▸ Exercise details: Among the entries below, please repeat exactly and only the lines from the line containing "You are a GUI" to the line containing "Design (14, 2032)", both lines included.

▸ Data for this task:
◇ ◇ ◇ ◇

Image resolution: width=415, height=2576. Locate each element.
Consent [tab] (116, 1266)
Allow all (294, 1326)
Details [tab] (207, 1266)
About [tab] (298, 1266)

◇ ◇ ◇ ◇

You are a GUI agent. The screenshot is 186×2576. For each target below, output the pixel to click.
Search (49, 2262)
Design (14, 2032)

◇ ◇ ◇ ◇

▸ Answer to this task:
You are a GUI agent. The screenshot is 186×2576. For each target below, output the pixel to click.
Search (49, 2262)
Design (14, 2032)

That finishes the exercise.